La primera vez que le ofrecieron tener sexo por dinero, Andy Portales tenía 21 años y empezaba el segundo curso de su licenciatura, en Santa Clara. En unas vacaciones se había trasladado de Placetas a La Habana con unos amigos que le iban a enseñar la vida de la capital profunda, cuando la noche se mezcla con el día, sin remordimientos.

Fue en un cuarto en el Vedado. Un alquiler. Frente a él esperaba un canadiense que conoció en el malecón. Cuando lo vio desnudo, se dijo a sí mismo que aquel hombre era apetecible. Un rubio hermoso de dos metros estaba dispuesto a pagarle una suma igual de apetecible que él. Una ganga: ¿disfrutar y recibir dinero además? El negocio perfecto, pensaba.

“Yo no me dedico a eso”, es la frase que a manera de ardid entremezcla en sus relatos, en franco recurso no para convencer a los demás, sino para convencerse a sí mismo.

Andy no responde a los clichés de la prostitución masculina. Ni tiene pectorales como piedras incrustadas en el pecho ni un cuerpo que destila testosterona. En cambio, al hablar, manotea delicadamente. Su homosexualidad es visible. Tiene los rasgos de un intelectual amanerado pero en determinados contextos puede pasar inadvertido, engañar si quiere aparentar lo contrario. Su carácter es flemático, lento. Su inteligencia, innata. El mundo de la moda lo seduce y se le nota al vestir.

“En la Habana existen lugares gays para este asunto. La esquina de 23 y malecón es la más famosa. Pero es más bajito de clase y yo iba a lugares más altos, de más estándar: El Café Cantante, el King Bar, y otros más… Todo esto lo hacía cuando iba allá tres o cuatro veces al año, de vacaciones“.

“El proceso es simple: Salía un fin de semana con mis amigos a hacer las calles, que es como se le llama en nuestro argot a buscar extranjeros que paguen. Íbamos a discotecas y centros nocturnos que sabemos son para eso. Se establece un acuerdo tácito entre extranjeros y nosotros. Ellos saben de qué van esos lugares. Muchos hasta se promocionan por internet como espacios de turismo sexual”.

—¿Cuánto tú has pedido por sexo?

—Depende. Al principio me daba pena y pedía unos 50 (CUC), pero después saqué las espuelas y no bajaba de 80, porque los yumas son de p… también. La tarifa viene con lo que te pida hacer, o si es activo o pasivo, o si quiere ambas cosas. Yo casi siempre hacía el trabajo completo, si hay precios más específicos no sé.
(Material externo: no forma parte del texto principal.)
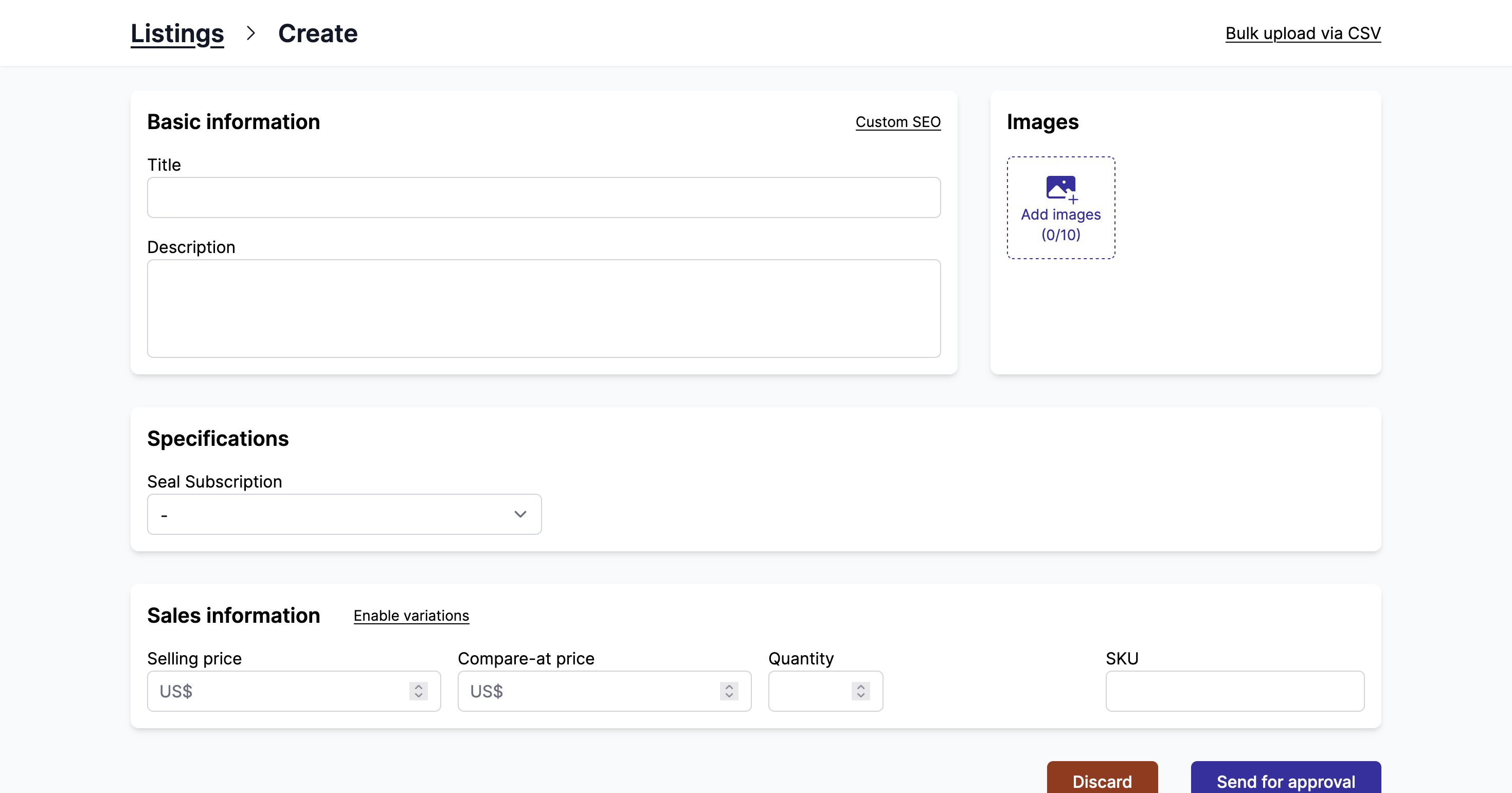Focus the Quantity input box
This screenshot has width=1512, height=793.
click(x=810, y=691)
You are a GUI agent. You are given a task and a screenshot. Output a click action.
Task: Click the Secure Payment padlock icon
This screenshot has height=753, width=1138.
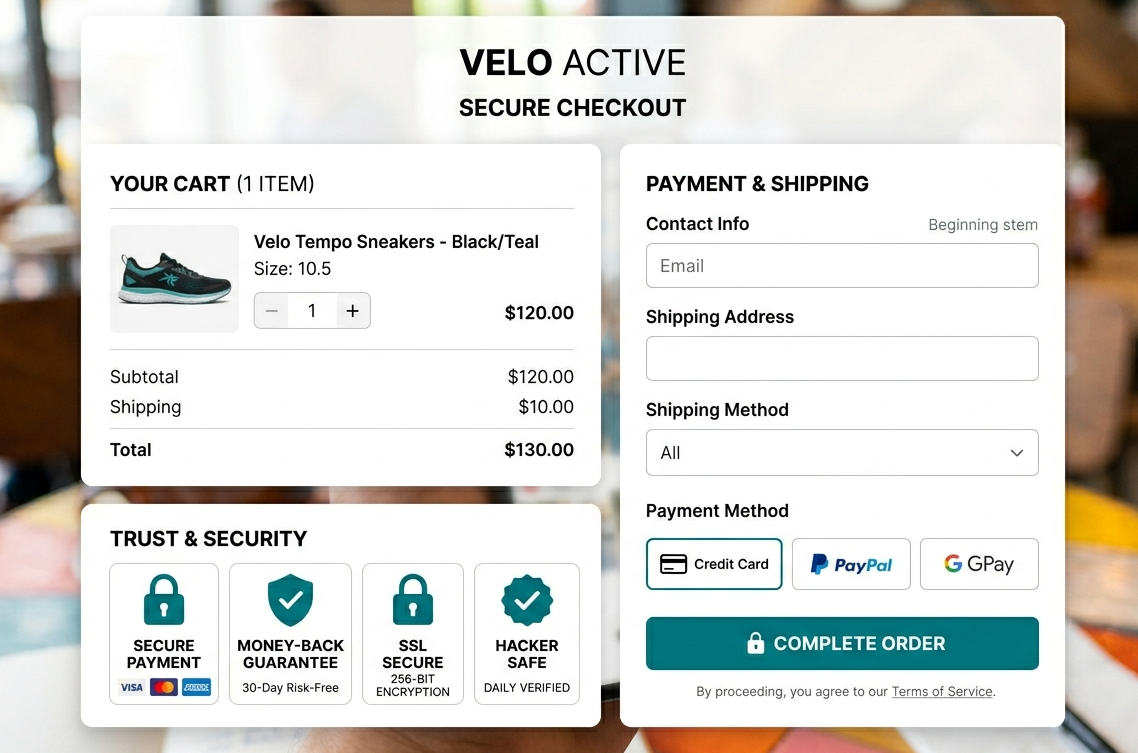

“Muchas veces había que ponerse fuerte porque si hacías el trabajo primero después no querían pagar. Y uno ahí se pone a formar tremendo espectáculo de que si voy a llamar a la policía, que a gritar, que me violaron, pa´ que se asusten y paguen. A mí me pasó, con un brasileño. Pero todo depende, mijo, estar con dos a la vez se monta en más de 100, y yo una vez lo hice con dos que me gustaron, y no les cobré”.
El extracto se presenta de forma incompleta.